• _ACTION ITEM_
Transcribe, without alteration, the portion of the account of the ship's sinking below that begins at the words "Hugh then made" and stops after "boats getting away.".

• _EXERCISE PASSAGE_
Screen Shot 2015-05-07 at 19.02.55How the Kent Messenger reported Hugh’s story

Hugh then made his way to the boat deck and helped get women and children into the boats. The ship had listed heavily to starboard the moment she was struck and the rescue rafts on the port side could not be used as the vessel had listed, bringing that side high out of the water. According to Hugh’s account, the sinking was so rapid that the other boats were only just away before the ship went down, while many boats “were struck by the funnels and were taken down by the boat itself”, with only twelve of the original nineteen boats getting away.

• _DATA BELOW_
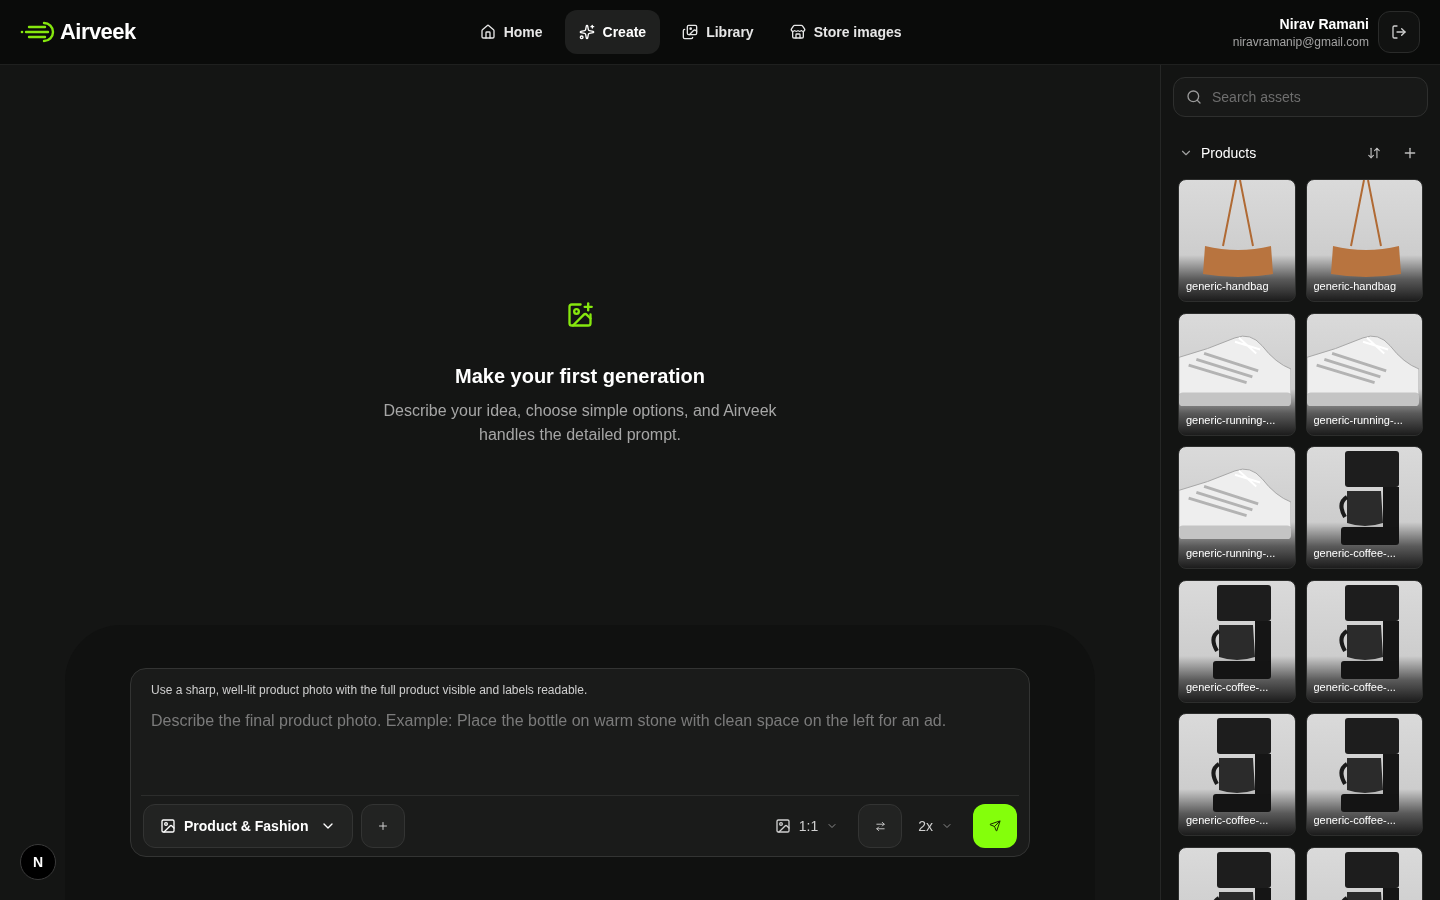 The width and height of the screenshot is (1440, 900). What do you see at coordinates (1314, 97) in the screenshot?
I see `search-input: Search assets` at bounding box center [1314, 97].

• _ANSWER FOR THIS EXERCISE_
Hugh then made his way to the boat deck and helped get women and children into the boats. The ship had listed heavily to starboard the moment she was struck and the rescue rafts on the port side could not be used as the vessel had listed, bringing that side high out of the water. According to Hugh’s account, the sinking was so rapid that the other boats were only just away before the ship went down, while many boats “were struck by the funnels and were taken down by the boat itself”, with only twelve of the original nineteen boats getting away.